Since his first novel, Il sentiero dei nidi di ragno (1947), inspired by the Resistance, and from the tales of Ultimo viene il corvo (1949), it is evident that the tendency towards realism and the fantastic are complementary in him, nourished by the same exciting repertoire of adventurous readings and rigorously played around the generative core of pure narrativity.
In this way, in the alternation of the realistic register [the overall collection « I racconti », 1958, or the short novel « La giornata di uno scrutatore », (1963) and the fantastical one, the already mentioned Il visconte dimezzato, Il barone rampante, Il cavaliere inesistente], one must recognise the same lucid experimental vocation, capable of regaining to literature the ancient sense of total experience and the frontier of knowledge, through the assumption of scientific themes and the perception of their very high fantastical tenor.

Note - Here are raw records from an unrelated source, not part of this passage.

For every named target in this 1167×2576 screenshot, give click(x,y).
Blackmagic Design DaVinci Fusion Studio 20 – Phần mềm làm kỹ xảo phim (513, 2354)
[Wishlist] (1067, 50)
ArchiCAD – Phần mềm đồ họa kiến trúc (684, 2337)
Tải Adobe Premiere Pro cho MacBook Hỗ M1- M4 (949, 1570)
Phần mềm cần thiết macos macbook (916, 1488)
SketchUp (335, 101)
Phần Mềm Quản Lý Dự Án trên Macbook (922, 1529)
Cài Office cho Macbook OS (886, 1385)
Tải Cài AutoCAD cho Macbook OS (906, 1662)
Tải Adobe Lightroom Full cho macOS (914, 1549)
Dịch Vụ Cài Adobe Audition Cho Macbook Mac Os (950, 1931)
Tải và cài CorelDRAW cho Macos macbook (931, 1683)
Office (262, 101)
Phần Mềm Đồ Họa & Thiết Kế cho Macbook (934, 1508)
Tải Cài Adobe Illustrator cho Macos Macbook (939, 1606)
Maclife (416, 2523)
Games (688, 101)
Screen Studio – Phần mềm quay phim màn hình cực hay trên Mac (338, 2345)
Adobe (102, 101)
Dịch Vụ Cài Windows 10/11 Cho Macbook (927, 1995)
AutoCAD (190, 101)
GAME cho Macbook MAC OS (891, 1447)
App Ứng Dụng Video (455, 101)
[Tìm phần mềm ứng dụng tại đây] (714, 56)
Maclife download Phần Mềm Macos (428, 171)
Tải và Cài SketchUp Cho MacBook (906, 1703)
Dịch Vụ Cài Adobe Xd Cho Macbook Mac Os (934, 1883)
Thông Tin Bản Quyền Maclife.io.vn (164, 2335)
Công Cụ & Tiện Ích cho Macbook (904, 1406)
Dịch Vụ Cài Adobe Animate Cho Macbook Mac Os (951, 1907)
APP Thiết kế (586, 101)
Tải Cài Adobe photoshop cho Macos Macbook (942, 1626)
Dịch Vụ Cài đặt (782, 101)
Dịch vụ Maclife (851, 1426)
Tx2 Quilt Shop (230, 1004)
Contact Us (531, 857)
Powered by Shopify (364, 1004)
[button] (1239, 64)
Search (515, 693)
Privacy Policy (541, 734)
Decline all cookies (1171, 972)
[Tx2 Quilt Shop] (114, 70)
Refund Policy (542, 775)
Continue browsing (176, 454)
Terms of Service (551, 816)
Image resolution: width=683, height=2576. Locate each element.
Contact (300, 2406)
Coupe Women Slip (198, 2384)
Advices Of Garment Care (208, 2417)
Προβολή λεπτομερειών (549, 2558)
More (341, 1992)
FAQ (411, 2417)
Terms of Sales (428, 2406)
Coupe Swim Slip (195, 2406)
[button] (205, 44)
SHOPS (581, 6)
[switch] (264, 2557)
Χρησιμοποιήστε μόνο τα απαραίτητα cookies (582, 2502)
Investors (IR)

It has therefore been possible to speak of science fiction with regard to the amusing surveys attempted with Le cosmicomiche (1965) and Ti con zero (1967), but no label that does not contemplate comparison with the most advanced hypotheses of mediation between scientific and literary culture can give an account of the writer's subsequent research (the already mentioned Le città invisibili; Il castello dei destini incrociati, 1973; Se una notte d'inverno un viaggiatore, 1979)), for which the work of the Argentinean J. L. Borges constitutes a privileged point of reference and not a model, and from which an exemplary non-fiction production is now inseparable (Una pietra sopra, 1980; Collezione di sabbia, 1984).
A further phase of the same research is represented by Palomar (1983), in which the writer's more open scepticism tends to translate into a sort of unreliable system, while the narration is broken down into its elementary functions, represented by the 27 short texts that weave a virtuosistic organic novel.
Calvino also edited a collection of Italian Fairy Tales "transcribed in language by the various dialects" (1956).